◆ What to produce: Please return the lines below verbatim, beginning at the one that has "Pour Klára –" and stopping after the one that has "La Danse de Frederic Wiseman (381, 1109)", and add no other lines.

◆ Records shown:
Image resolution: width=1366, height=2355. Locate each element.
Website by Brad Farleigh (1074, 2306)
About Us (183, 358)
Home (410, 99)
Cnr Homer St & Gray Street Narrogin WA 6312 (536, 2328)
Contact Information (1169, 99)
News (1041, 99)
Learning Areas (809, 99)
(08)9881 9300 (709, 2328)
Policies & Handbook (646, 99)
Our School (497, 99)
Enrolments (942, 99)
...
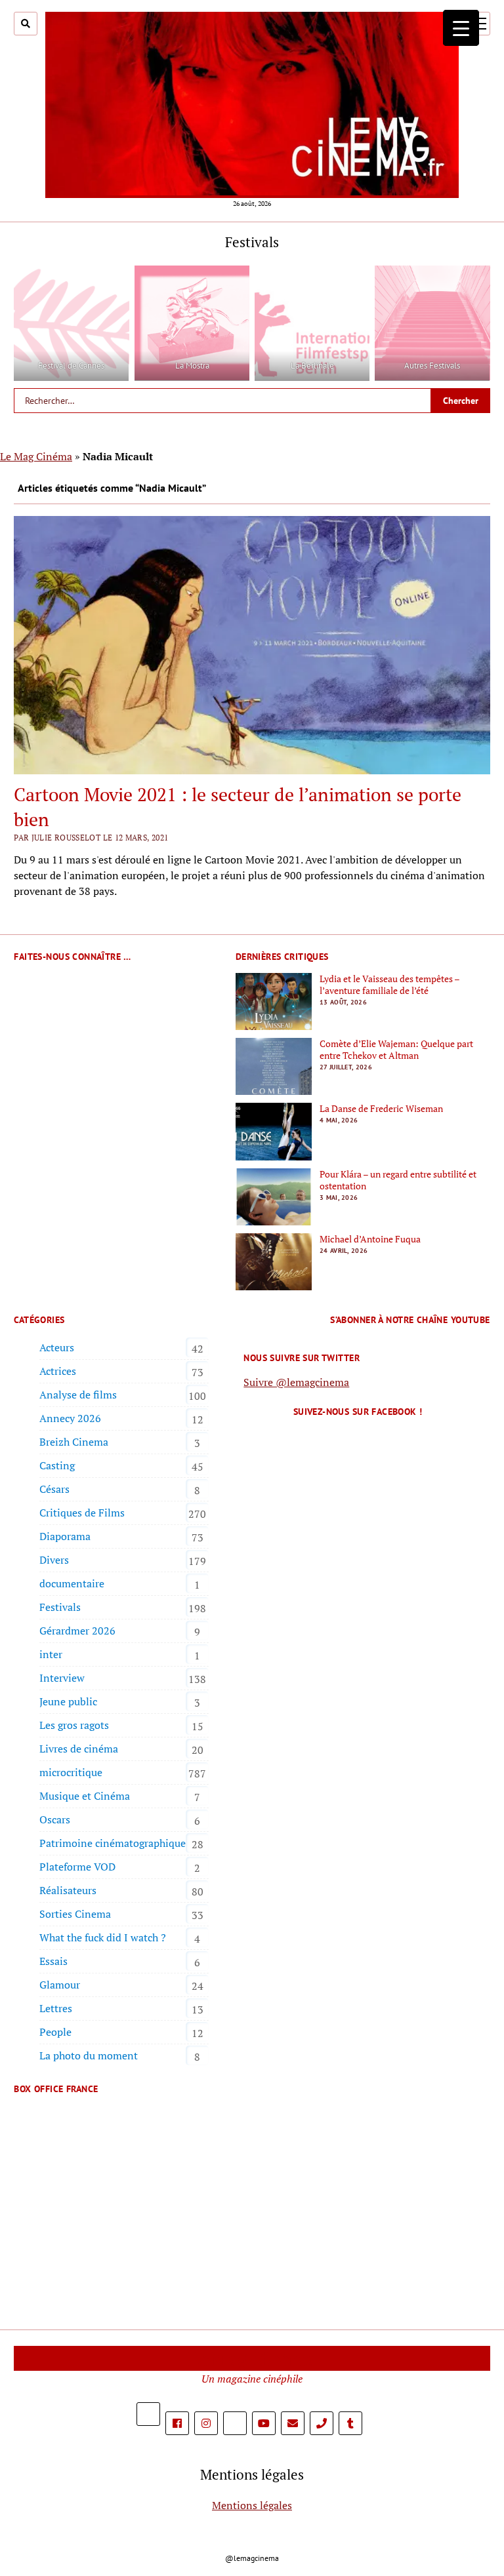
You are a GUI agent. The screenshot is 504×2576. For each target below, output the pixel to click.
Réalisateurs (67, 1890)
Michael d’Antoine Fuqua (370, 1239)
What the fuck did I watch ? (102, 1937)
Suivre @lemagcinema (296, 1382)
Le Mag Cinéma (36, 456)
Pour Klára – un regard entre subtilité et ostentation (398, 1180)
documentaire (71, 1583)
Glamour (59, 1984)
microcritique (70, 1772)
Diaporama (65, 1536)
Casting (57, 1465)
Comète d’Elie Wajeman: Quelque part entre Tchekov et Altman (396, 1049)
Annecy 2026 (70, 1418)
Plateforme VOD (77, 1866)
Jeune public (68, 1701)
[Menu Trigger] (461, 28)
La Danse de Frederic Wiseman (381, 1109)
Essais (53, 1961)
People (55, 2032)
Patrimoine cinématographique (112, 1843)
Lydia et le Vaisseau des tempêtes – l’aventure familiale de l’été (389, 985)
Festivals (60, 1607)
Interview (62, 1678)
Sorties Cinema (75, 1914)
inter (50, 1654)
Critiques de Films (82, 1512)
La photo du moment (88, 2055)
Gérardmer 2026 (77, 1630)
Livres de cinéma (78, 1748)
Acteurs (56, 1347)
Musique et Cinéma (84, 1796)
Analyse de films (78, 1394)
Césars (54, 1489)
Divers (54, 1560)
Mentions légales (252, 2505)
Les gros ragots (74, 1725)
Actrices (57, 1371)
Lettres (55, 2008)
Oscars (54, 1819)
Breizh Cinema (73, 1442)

◆ Answer for this exercise:
Pour Klára – un regard entre subtilité et ostentation (398, 1180)
documentaire (71, 1583)
Glamour (59, 1984)
microcritique (70, 1772)
Diaporama (65, 1536)
Casting (57, 1465)
Comète d’Elie Wajeman: Quelque part entre Tchekov et Altman (396, 1049)
Annecy 2026 (70, 1418)
Plateforme VOD (77, 1866)
Jeune public (68, 1701)
[Menu Trigger] (461, 28)
La Danse de Frederic Wiseman (381, 1109)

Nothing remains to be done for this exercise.